TED Talks

TED Talks

George W. Sledge, MD, FASCO

Dec 03, 2010
I give quite a few speeches every year. In the old days (pre-ASCO presidency) those speeches almost always involved some aspect of breast cancer or my other specialty, angiogenesis. At present, I find myself speaking about Health Information Technology, Rapid Learning Oncology Care Systems, and the infrastructure of the clinical trials system, and our organization’s quality initiatives, with occasional forays into arcane and baffling topics involving the funding of the health care system (the ever-delightful Sustainable Growth Rate saga). But the number of speeches remains roughly the same.

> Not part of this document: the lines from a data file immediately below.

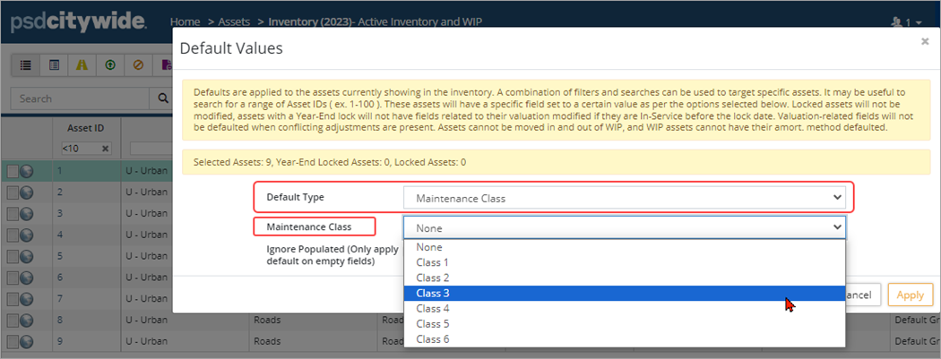Image resolution: width=941 pixels, height=359 pixels.
Task: Click the globe icon for asset 5
Action: (27, 256)
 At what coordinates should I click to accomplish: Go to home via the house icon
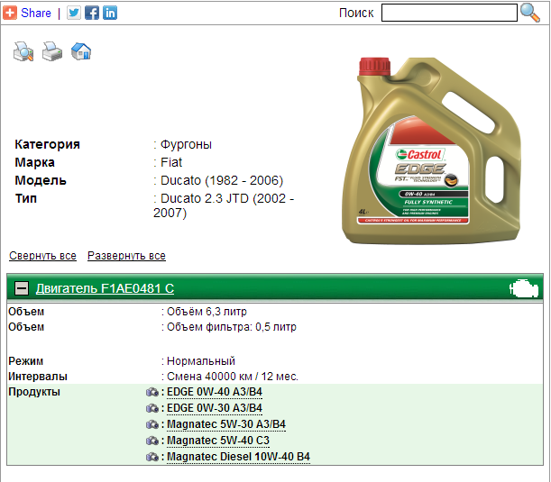coord(81,51)
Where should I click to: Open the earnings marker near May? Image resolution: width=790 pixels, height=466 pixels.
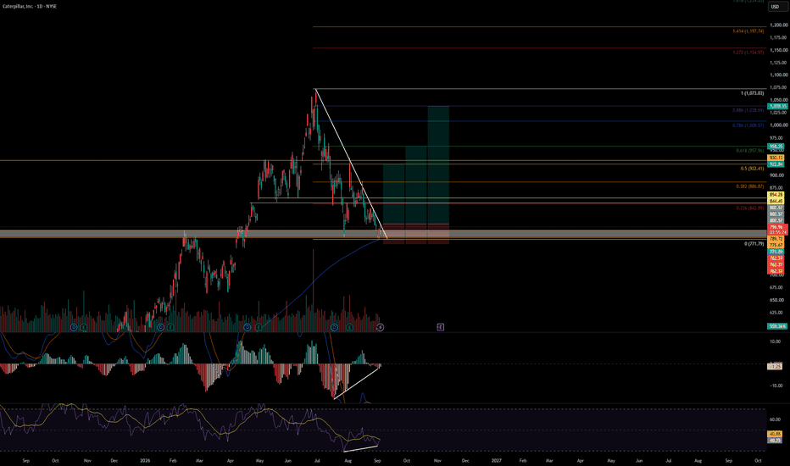pyautogui.click(x=259, y=327)
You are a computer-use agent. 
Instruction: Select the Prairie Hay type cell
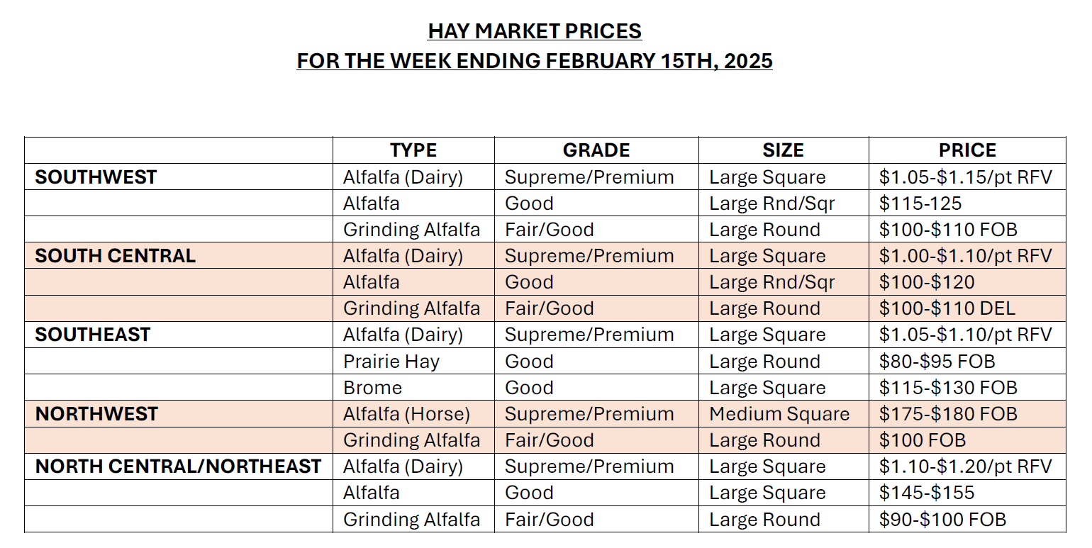coord(391,362)
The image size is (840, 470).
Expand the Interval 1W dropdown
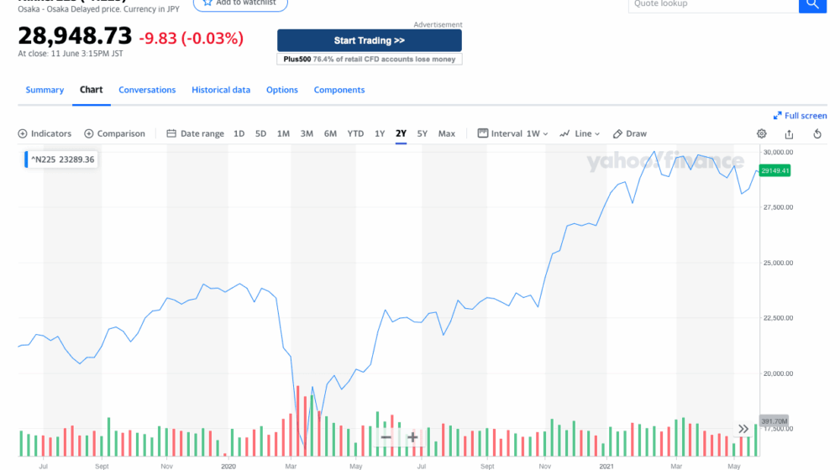coord(512,133)
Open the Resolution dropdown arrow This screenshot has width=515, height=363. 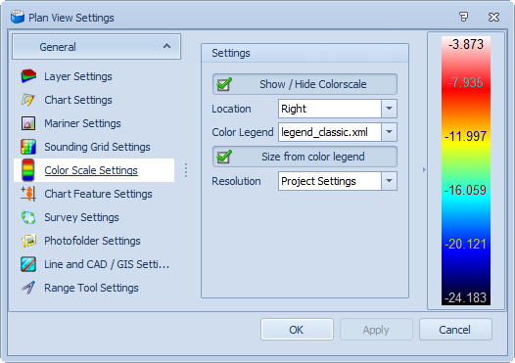(x=390, y=181)
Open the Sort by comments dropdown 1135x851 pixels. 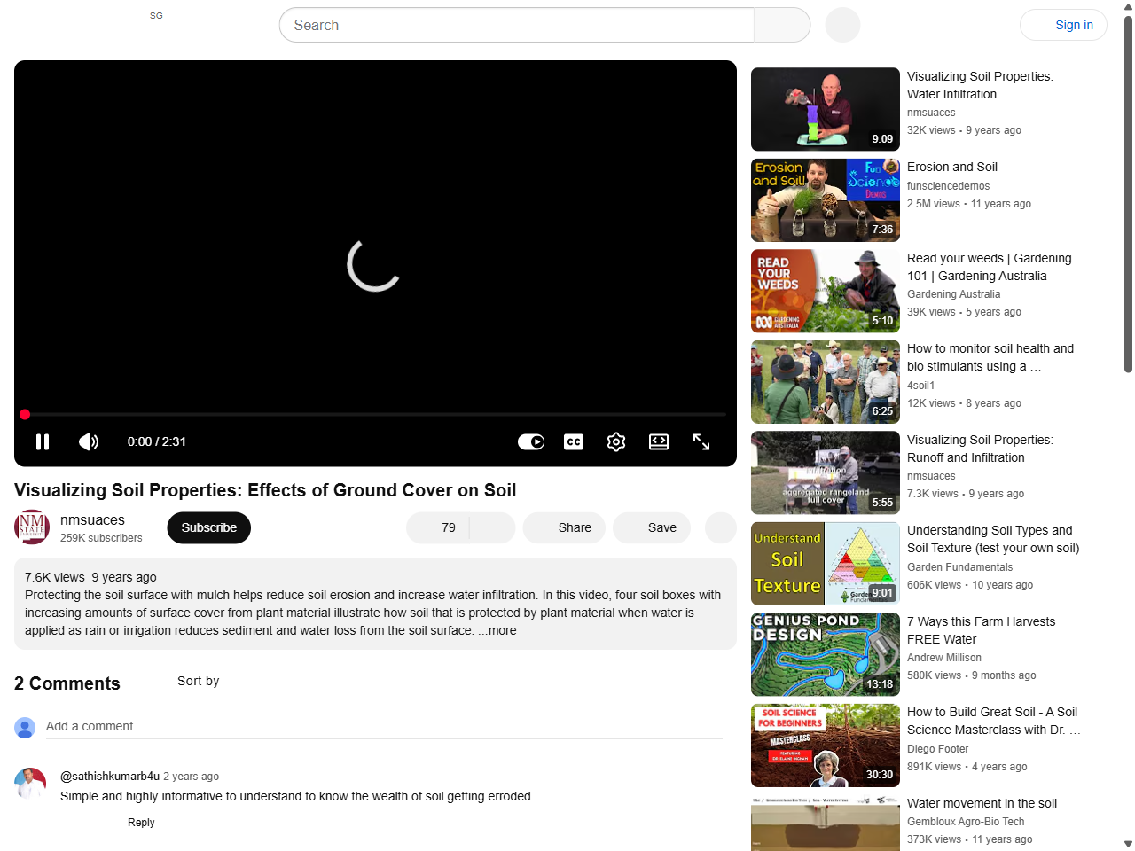tap(198, 682)
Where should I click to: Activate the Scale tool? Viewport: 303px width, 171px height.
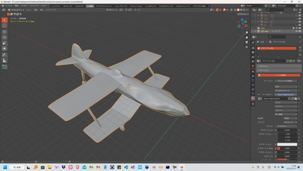[4, 43]
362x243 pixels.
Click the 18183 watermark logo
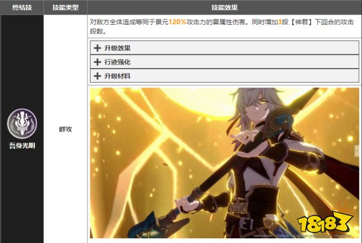(x=325, y=221)
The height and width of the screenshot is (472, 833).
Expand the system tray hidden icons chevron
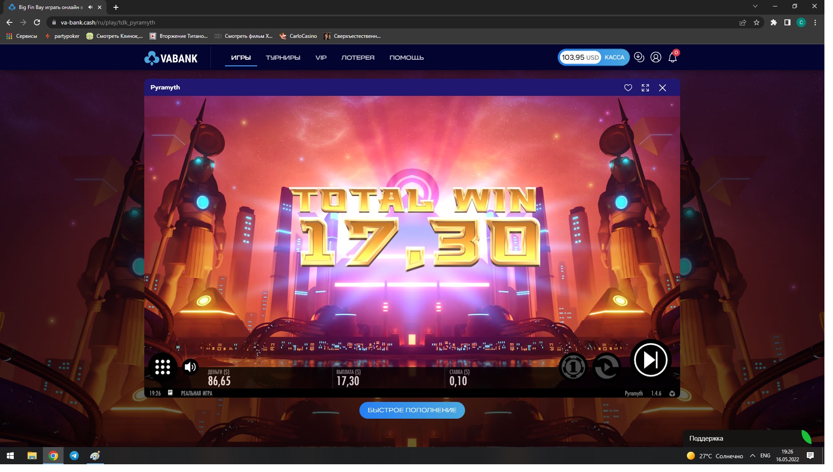coord(752,456)
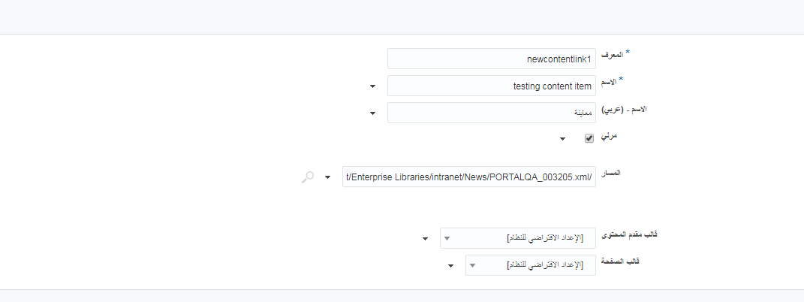The image size is (804, 302).
Task: Open the arrow menu beside the المسار path field
Action: point(328,177)
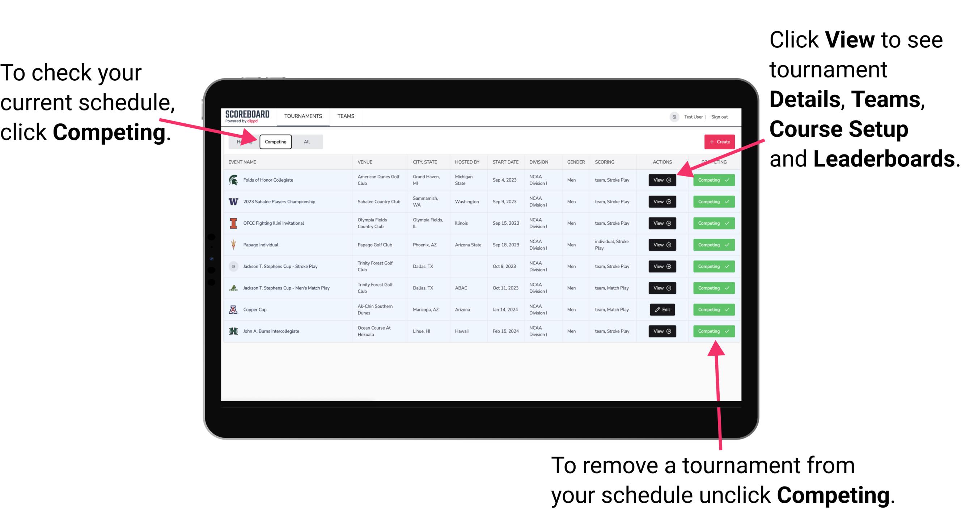Click the View icon for John A. Burns Intercollegiate

point(662,331)
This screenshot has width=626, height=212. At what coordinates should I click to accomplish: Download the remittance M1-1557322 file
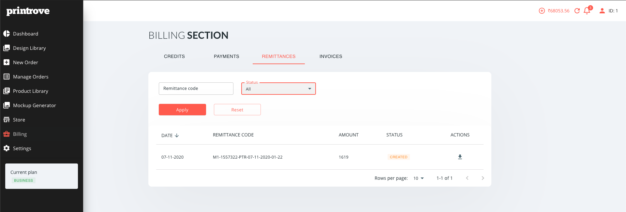point(460,157)
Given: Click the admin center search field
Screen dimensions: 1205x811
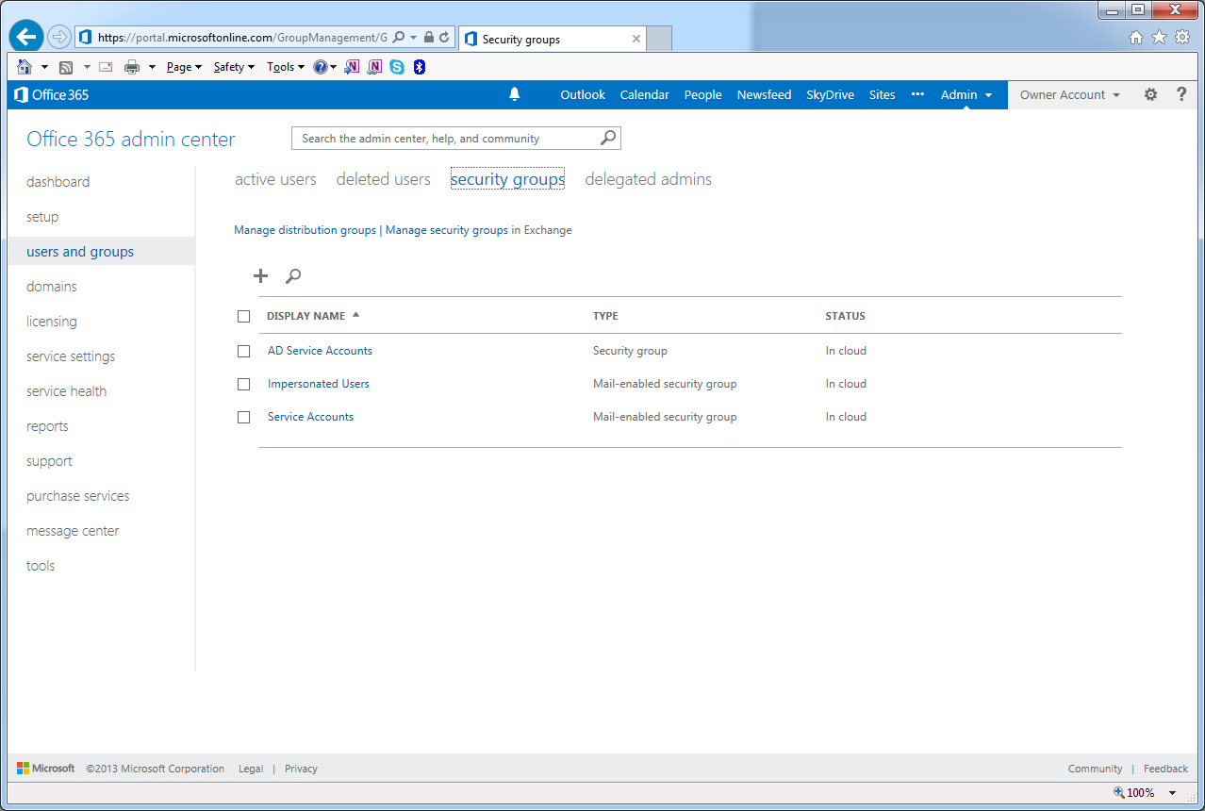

As a speaker I have come to appreciate other speakers who are excellent at their craft. There isn't any single stairway to speaker heaven, and great speakers come in many styles. But what they have in common tends to follow fairly simple patterns, or lessons. These include a) know your stuff; b) be able to explain it in an organized, jargon-free fashion; and c) make sure your talk has some identifiable story arc that carries the listener along. Past that, I see little consistency in either duration, use of humor, or subject matter.

For those who love great speakers, I recommend the TED talks. TED stands for technology, entertainment, and design, and TED talks bring together an eclectic and electric group of speakers. The talks are freely downloadable through iTunes or directly from the web (www.ted.com). I have several on my iPad as I compose this. I have learned a lot watching or listening to them. Some are quite short (a few minutes long) and some last 20-25 minutes. The speakers tend to be highly creative types with expertise in their fields, and are all great speakers. TED talks have superb graphics, not the usual Death by PowerPoint that pollutes most public speaking.

My recent favorite is by a Harvard health policy researcher named Nicholas Christakis on using social networks to predict epidemics. He and his colleagues have exploited what is known as the Friend Paradox, which states that "your friends have more friends than you do" (a scientifically demonstrable, if seemingly illogical and counterintuitive, social science observation first described by Feld in 1991*) as a means to performing efficient and timely surveys in the public health arena. I had never heard of the Friend Paradox before, but after watching the Christakis TED talk, I have an urge to apply it to something. Try out the talk—you will find it, and many other TED talks, quite fascinating.

*S. L. Feld (1991). `Why Your Friends Have More Friends Than You Do'. The American Journal of Sociology. 96(6):1464–1477.